Crisi della sanità in Trentino, il presidente dell’Ordine dei medici: attribuire responsabilità, positiva la permanenza dell’assessore Tonina

Commento di Giovanni de Pretis sui Disservizi nel Sistema Sanitario del Trentino

Giovanni de Pretis, presidente dell’Ordine dei medici del Trentino, ha recentemente espresso le sue preoccupazioni riguardo ai disservizi che stanno affliggendo il sistema sanitario nella regione. Questi problemi, secondo de Pretis, sono attribuibili a un cambio di software che ha reso la situazione particolarmente complessa.

Impatto del Cambio di Software

De Pretis ha sottolineato come il passaggio a un nuovo sistema informatico comporti inevitabilmente difficoltà operative.
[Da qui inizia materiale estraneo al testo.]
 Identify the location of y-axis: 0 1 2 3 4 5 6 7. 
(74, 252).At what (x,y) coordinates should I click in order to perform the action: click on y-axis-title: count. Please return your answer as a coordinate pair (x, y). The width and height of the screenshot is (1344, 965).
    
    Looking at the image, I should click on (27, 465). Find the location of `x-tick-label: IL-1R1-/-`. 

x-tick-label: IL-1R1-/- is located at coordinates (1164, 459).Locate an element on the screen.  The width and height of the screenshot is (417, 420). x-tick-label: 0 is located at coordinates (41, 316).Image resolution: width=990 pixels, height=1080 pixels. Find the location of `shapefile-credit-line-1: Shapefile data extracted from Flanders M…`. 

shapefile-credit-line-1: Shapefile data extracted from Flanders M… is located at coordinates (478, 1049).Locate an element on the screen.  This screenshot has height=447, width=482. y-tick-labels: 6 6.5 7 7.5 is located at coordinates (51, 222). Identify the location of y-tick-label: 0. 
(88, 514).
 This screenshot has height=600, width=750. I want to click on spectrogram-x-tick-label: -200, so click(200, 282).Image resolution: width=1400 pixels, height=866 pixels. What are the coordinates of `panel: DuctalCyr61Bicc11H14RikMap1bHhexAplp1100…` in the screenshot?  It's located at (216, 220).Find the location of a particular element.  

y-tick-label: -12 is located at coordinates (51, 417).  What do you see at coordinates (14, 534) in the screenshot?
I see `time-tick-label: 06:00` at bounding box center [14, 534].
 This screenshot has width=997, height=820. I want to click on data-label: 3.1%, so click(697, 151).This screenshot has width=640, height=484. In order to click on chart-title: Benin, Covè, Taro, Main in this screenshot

La gestione di tali transizioni è un processo intrinsecamente complicato, e le conseguenze possono manifestarsi in vari modi, influenzando tanto il personale sanitario quanto i pazienti. “È fondamentale essere pazienti e comprendere che questi cambiamenti richiedono tempo per stabilizzarsi”, ha affermato de Pretis.

Preoccupazioni per le Dimissioni dell’Assessore Tonina

Un altro punto di grande importanza toccato dal presidente riguarda le possibili dimissioni dell’assessore alla salute, Stefania Tonina. De Pretis ha espresso preoccupazione, ritenendo che un cambio di leadership in un momento così delicato potrebbe avere ripercussioni negative sulla continuità del settore sanitario. “Le dimissioni in un periodo di crisi non possono che complicare ulteriormente le cose”, ha dichiarato.

Collaborazione tra Azienda Sanitaria e Assessorato

De Pretis ha insistito sulla necessità di una stretta collaborazione tra l’Azienda sanitaria e l’assessorato per affrontare le attuali tensioni. “Solo lavorando insieme sarà possibile trovare soluzioni efficaci e migliorare la qualità del servizio offerto ai cittadini”, ha sottolineato. La sinergia tra queste due entità è vista come cruciale per risolvere le problematiche in corso.

Attribuzione delle Responsabilità

Il presidente dell’Ordine ha anche avvertito riguardo all’importanza di attribuire le responsabilità in modo corretto, evitando che il peso della situazione ricada su attori secondari. “È fondamentale che chi è realmente responsabile delle decisioni venga identificato e che non si cerchino capri espiatori tra i professionisti della salute”, ha aggiunto.

Piano di Fattibilità per il Nuovo Ospedale

Un altro tema centrale del discorso di de Pretis è stato il piano di fattibilità per il nuovo ospedale, di cui ha evidenziato la necessità di completamento rapido. “Investire in infrastrutture sanitarie moderne è essenziale per garantire un servizio all’altezza delle esigenze della popolazione”, ha affermato. La costruzione di un nuovo ospedale rappresenta un passo cruciale per il futuro della sanità trentina.

Spinta Verso il Territorio con le Nuove Case di Comunità

Infine, de Pretis ha messo in luce l’importanza di spostare l’assistenza sanitaria verso il territorio, attraverso l’implementazione delle nuove case di comunità. “Questi spazi dovranno diventare punti di riferimento per una sanità più vicina ai cittadini, per garantire un’assistenza tempestiva e di qualità”, ha concluso.

In sintesi, le dichiarazioni di Giovanni de Pretis offrono uno spaccato delle attuali sfide che il sistema sanitario del Trentino si trova ad affrontare, sottolineando l’importanza di una gestione oculata e di una cooperazione efficace tra le varie istituzioni coinvolte.